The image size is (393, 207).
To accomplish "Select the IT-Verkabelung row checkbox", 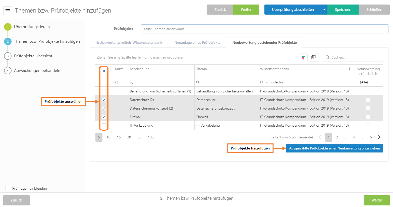I will point(104,125).
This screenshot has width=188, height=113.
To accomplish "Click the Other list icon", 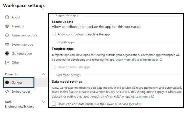I will point(7,63).
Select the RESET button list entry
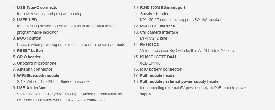275x110 pixels. pyautogui.click(x=30, y=51)
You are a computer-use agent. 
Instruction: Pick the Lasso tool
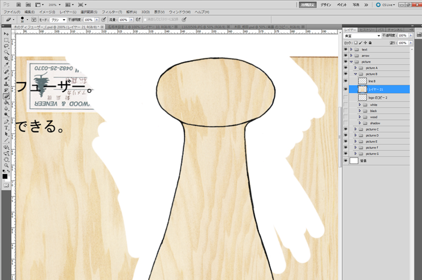pyautogui.click(x=6, y=46)
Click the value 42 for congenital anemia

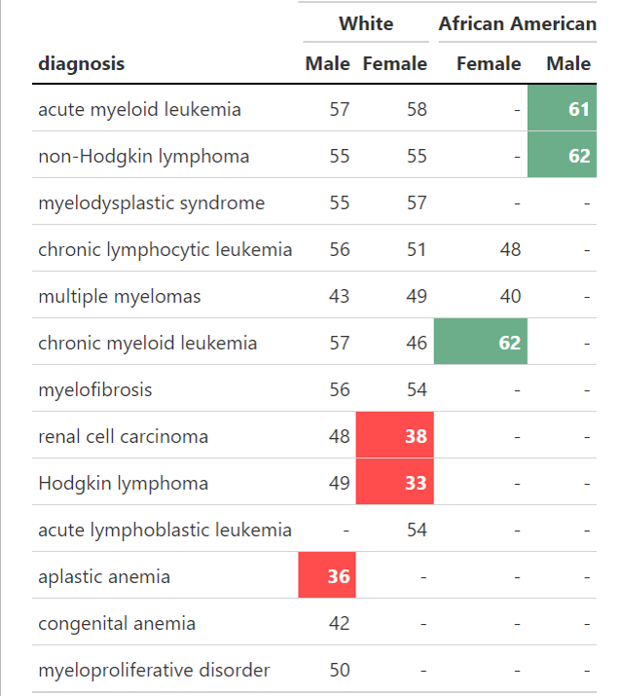(x=339, y=623)
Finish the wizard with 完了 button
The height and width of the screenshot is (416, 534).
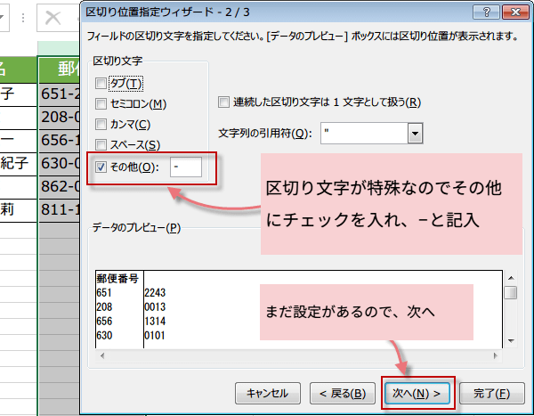pyautogui.click(x=491, y=393)
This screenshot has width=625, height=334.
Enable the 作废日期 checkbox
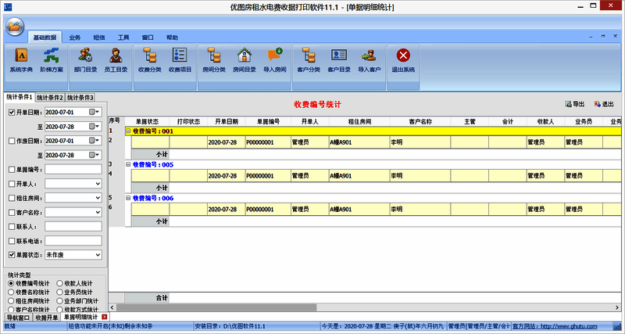click(x=11, y=141)
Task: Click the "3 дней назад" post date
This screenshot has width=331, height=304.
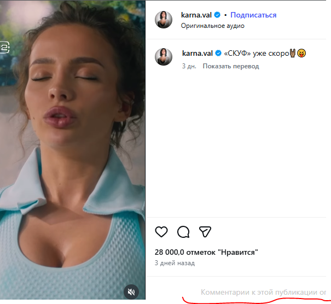Action: (x=175, y=263)
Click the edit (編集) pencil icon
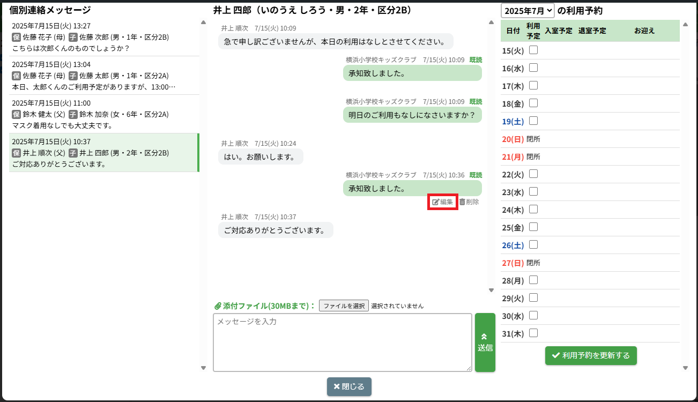The height and width of the screenshot is (402, 698). point(436,202)
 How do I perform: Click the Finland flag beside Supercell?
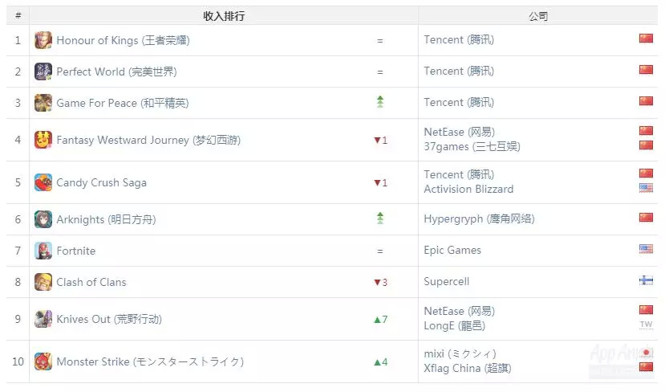pyautogui.click(x=646, y=281)
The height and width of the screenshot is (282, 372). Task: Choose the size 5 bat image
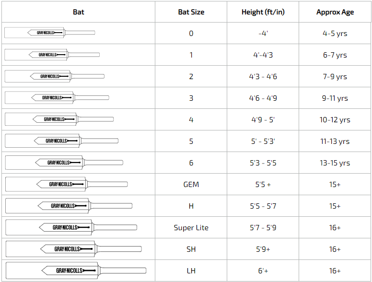pos(61,141)
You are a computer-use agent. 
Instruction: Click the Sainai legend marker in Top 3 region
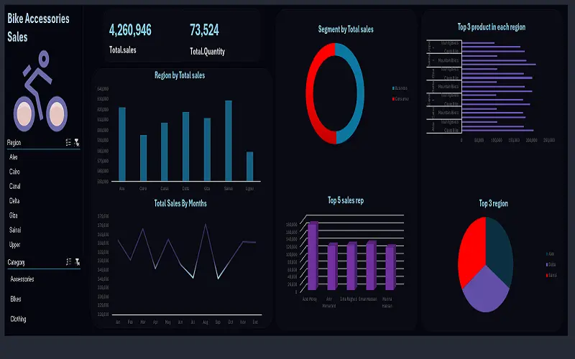point(547,276)
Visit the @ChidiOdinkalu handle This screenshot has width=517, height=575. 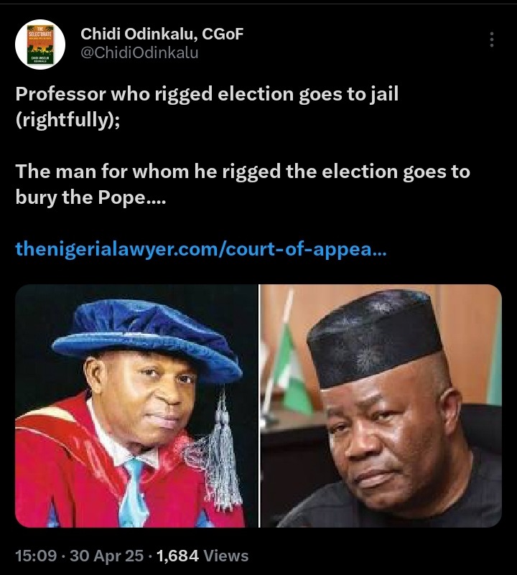click(x=139, y=53)
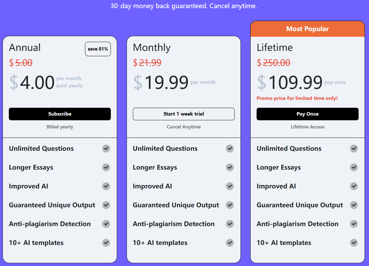
Task: Click Lifetime Anti-plagiarism Detection checkmark
Action: [x=354, y=224]
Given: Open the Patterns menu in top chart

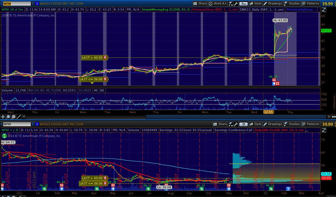Looking at the screenshot, I should (310, 4).
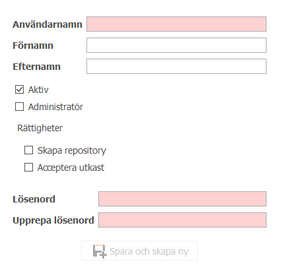Click the Administratör text label
The image size is (283, 279).
55,107
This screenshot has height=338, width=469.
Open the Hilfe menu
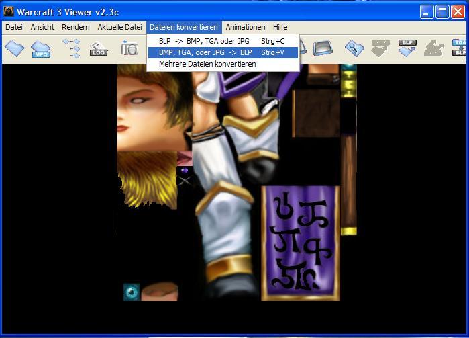280,27

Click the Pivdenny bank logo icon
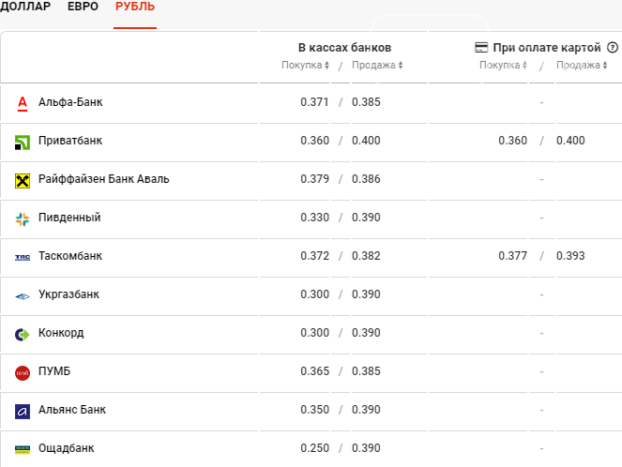pyautogui.click(x=23, y=218)
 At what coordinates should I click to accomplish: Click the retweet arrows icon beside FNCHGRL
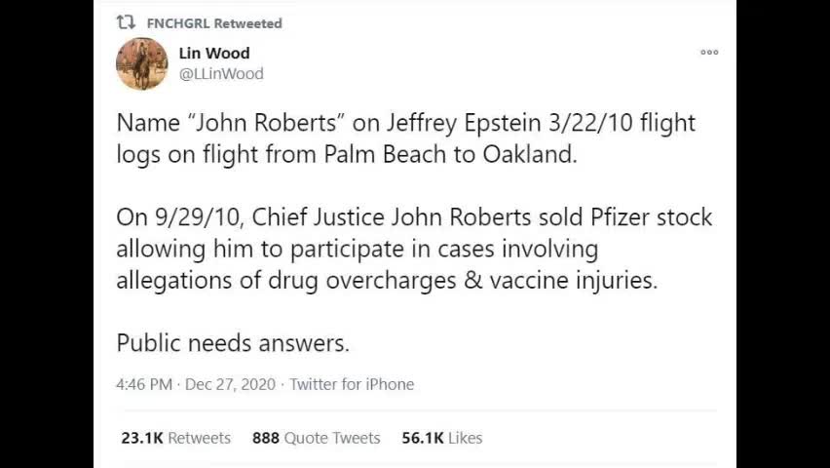tap(126, 22)
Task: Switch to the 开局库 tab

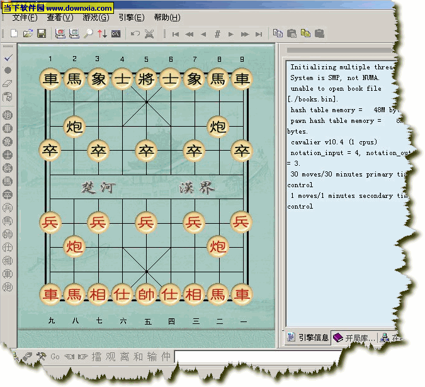Action: pyautogui.click(x=354, y=338)
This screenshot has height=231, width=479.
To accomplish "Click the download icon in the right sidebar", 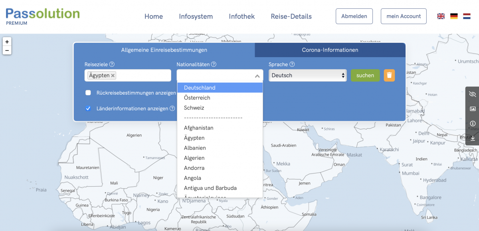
######
• **What is expected**
Reproduce exactly the part of the records above that begins at the line holding "Given: Open the Patterns menu in top chart" and ends at the final line, both included, leaving out the pictures.

• **Response for this exercise**
Given: Open the Patterns menu in top chart

Looking at the screenshot, I should (310, 4).
Click the Administratör text label
The image size is (283, 279).
55,107
This screenshot has height=338, width=469.
Open the Hilfe menu
280,27

Click the Pivdenny bank logo icon
pyautogui.click(x=23, y=218)
 At what coordinates should I click to accomplish: Click the retweet arrows icon beside FNCHGRL
tap(126, 22)
Task: Switch to the 开局库 tab

Action: pyautogui.click(x=354, y=338)
This screenshot has height=231, width=479.
To accomplish "Click the download icon in the right sidebar", 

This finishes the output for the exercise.